- [Directions for this task]:
Rewrite the rows from "Click the speedometer icon beside Hız" through "tap(213, 445)", changing "pixels" to "px" and leaving everything else as it is.

----

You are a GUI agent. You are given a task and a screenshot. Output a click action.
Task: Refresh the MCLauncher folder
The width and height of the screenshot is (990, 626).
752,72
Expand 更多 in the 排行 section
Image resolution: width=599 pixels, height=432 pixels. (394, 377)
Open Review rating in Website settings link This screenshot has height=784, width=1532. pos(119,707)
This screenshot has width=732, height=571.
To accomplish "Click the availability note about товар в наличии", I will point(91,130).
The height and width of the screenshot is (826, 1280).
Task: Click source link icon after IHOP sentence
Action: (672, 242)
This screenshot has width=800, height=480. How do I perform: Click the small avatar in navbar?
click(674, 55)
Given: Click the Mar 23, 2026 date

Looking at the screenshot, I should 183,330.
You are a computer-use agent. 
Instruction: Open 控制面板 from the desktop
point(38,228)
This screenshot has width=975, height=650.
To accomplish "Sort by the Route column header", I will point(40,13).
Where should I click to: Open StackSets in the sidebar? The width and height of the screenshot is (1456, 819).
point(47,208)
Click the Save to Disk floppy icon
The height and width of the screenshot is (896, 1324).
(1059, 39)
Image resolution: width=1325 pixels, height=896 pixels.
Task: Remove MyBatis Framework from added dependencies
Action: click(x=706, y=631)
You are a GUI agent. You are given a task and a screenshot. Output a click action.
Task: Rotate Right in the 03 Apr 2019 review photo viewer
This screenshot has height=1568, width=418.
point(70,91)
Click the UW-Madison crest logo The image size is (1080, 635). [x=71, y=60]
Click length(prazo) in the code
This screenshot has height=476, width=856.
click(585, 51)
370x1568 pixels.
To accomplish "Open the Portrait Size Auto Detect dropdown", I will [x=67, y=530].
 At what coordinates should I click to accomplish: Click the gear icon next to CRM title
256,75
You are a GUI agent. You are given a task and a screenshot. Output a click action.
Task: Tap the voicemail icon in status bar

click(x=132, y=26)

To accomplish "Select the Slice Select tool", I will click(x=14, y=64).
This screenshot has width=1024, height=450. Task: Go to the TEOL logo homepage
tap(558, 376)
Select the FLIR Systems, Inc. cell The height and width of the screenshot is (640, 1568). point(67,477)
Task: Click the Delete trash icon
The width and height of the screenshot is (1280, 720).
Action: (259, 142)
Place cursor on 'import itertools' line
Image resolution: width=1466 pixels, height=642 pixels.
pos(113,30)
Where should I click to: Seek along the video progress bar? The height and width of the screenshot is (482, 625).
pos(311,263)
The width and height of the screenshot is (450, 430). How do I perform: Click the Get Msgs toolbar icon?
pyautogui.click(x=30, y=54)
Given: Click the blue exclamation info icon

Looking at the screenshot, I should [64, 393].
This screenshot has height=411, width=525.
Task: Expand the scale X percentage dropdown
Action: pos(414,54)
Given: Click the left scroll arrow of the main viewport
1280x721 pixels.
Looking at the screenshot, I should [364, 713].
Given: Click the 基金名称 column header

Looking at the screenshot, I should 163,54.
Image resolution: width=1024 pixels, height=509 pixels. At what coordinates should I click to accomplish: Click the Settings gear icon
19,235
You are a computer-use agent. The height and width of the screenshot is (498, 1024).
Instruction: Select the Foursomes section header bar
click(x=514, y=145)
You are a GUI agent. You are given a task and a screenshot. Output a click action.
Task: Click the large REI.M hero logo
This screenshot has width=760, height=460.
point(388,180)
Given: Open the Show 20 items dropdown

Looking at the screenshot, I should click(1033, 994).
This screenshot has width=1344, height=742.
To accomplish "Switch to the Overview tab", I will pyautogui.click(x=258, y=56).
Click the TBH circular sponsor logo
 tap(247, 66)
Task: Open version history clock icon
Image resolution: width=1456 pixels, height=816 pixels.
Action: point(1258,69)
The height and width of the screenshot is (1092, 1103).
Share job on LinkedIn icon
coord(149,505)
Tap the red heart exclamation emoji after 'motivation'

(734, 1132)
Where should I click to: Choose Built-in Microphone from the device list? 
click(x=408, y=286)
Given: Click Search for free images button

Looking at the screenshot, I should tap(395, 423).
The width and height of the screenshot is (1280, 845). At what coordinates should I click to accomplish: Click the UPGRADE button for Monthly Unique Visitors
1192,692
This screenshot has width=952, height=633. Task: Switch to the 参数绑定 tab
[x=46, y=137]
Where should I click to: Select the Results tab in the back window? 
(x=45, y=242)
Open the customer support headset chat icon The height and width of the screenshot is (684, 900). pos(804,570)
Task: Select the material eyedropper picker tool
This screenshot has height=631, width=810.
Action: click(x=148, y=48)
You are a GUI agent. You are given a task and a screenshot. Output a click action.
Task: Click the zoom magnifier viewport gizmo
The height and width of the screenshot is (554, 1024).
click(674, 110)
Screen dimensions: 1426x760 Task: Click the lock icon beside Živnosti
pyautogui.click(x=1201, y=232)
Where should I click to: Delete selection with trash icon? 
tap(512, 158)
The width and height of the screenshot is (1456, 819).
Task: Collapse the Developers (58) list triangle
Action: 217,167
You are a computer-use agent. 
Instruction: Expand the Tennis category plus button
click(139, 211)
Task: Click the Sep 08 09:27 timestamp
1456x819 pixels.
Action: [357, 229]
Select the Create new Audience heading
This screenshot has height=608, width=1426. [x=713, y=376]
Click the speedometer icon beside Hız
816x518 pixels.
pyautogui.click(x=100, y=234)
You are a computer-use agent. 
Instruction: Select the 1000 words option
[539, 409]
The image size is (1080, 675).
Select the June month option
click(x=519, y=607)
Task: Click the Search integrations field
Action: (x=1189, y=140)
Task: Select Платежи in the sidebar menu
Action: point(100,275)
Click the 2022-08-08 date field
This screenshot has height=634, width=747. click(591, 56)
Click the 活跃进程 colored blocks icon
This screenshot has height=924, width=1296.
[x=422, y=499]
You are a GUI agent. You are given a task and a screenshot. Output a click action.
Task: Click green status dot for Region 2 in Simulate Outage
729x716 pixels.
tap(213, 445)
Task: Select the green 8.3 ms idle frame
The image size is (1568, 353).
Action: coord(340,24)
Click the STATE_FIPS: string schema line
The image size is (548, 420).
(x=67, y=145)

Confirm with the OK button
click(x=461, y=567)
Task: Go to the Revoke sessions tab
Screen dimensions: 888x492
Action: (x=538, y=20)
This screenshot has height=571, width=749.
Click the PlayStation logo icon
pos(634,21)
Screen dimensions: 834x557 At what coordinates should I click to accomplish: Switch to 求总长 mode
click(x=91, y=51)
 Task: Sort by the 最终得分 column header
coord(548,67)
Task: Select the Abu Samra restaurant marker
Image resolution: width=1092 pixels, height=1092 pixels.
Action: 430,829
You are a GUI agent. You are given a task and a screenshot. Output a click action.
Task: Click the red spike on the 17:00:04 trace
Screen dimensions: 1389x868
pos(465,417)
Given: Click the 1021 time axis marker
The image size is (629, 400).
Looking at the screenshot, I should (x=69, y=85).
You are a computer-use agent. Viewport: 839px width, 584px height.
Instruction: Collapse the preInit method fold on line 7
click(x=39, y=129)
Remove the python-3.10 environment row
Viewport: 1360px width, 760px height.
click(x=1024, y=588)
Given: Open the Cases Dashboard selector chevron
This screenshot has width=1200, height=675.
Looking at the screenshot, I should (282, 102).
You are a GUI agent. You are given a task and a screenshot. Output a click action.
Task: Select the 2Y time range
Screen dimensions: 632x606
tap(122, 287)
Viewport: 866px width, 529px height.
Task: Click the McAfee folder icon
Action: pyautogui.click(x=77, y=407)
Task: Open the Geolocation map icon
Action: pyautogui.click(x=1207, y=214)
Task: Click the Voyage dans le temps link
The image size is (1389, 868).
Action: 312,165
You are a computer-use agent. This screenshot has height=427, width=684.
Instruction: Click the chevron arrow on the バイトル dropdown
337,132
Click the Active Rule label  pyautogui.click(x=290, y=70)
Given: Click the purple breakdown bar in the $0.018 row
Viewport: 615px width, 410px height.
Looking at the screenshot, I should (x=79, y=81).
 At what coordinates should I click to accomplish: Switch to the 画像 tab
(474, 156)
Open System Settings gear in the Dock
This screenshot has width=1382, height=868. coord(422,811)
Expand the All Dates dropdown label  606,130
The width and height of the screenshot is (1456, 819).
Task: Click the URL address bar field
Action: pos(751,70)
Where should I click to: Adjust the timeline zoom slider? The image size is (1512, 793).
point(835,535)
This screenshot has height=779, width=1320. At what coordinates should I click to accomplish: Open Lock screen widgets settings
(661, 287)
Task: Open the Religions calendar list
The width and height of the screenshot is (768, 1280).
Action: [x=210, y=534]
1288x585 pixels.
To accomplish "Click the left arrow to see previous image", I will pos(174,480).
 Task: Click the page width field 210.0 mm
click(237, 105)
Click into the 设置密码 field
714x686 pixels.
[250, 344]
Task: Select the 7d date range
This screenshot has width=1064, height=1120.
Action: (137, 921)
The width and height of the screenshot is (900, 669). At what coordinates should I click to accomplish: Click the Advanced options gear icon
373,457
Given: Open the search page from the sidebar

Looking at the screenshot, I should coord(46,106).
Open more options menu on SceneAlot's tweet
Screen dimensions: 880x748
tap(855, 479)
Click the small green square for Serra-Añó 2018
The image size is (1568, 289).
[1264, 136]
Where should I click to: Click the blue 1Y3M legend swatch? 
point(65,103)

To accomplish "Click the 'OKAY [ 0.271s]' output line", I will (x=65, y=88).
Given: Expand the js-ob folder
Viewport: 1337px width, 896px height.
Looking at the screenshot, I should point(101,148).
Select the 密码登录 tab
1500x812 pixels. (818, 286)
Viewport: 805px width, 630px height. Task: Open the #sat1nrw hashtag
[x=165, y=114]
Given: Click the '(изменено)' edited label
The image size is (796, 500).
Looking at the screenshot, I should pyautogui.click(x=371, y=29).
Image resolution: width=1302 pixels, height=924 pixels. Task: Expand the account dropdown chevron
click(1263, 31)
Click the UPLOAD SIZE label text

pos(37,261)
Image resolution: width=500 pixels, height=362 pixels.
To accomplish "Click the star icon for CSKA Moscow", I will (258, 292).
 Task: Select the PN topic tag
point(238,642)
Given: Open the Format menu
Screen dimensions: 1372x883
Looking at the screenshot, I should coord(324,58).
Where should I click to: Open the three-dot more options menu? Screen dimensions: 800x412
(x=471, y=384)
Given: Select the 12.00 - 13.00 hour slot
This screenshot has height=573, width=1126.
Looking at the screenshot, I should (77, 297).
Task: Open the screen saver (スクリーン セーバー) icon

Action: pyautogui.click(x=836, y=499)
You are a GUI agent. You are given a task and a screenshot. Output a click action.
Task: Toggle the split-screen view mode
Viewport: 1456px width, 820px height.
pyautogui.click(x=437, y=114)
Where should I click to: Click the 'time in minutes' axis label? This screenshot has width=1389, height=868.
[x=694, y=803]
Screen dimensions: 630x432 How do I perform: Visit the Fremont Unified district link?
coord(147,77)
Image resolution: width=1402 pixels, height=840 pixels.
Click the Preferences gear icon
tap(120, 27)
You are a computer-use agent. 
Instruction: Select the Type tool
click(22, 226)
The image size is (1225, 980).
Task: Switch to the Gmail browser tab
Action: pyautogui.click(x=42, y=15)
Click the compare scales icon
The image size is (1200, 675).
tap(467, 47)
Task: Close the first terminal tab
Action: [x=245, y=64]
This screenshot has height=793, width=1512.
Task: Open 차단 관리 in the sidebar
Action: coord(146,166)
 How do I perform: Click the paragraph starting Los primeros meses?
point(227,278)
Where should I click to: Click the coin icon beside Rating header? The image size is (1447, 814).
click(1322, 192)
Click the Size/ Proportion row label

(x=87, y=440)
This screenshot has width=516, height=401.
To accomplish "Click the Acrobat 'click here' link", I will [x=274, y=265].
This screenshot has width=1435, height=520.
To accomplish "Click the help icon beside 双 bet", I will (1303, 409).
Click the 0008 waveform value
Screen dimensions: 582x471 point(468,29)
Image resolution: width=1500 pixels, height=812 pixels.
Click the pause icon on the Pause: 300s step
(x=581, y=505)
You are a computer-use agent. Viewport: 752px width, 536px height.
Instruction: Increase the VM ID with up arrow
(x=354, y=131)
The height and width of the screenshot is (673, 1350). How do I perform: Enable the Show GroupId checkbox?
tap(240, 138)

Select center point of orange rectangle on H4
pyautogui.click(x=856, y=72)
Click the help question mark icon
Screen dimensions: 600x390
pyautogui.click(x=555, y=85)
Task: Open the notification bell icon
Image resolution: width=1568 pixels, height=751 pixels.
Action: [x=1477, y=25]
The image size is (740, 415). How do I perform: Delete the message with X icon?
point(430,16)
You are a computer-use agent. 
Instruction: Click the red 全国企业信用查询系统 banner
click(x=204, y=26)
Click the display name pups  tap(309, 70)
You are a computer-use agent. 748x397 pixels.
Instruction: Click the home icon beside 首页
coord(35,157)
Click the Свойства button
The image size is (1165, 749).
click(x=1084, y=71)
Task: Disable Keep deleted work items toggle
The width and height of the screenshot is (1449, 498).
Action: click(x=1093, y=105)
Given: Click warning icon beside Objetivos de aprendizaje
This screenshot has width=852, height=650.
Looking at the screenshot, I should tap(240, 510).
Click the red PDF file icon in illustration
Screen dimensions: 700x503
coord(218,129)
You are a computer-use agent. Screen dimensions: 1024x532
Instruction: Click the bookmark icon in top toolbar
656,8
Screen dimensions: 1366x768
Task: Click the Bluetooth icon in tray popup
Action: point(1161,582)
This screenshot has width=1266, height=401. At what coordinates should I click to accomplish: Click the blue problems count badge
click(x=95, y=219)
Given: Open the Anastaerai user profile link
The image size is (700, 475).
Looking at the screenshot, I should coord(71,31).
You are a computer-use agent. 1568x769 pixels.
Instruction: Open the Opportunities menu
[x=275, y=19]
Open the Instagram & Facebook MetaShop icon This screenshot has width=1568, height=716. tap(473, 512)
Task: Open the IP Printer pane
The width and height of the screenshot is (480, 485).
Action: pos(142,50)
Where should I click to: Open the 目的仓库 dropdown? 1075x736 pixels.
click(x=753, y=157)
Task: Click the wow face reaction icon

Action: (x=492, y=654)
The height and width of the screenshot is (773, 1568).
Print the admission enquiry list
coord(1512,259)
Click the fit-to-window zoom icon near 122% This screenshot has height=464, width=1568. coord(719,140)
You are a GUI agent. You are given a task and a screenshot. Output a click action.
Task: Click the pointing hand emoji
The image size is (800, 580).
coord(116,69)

----

- [Answer to the exercise]:
Click the speedometer icon beside Hız
816x518 px.
pyautogui.click(x=100, y=234)
You are a computer-use agent. 
Instruction: Select the 1000 words option
[539, 409]
The image size is (1080, 675).
Select the June month option
click(x=519, y=607)
Task: Click the Search integrations field
Action: (x=1189, y=140)
Task: Select Платежи in the sidebar menu
Action: point(100,275)
Click the 2022-08-08 date field
This screenshot has height=634, width=747. click(591, 56)
Click the 活跃进程 colored blocks icon
This screenshot has height=924, width=1296.
[x=422, y=499]
You are a GUI agent. You are given a task and a screenshot. Output a click action.
Task: Click green status dot for Region 2 in Simulate Outage
729x716 px.
tap(213, 445)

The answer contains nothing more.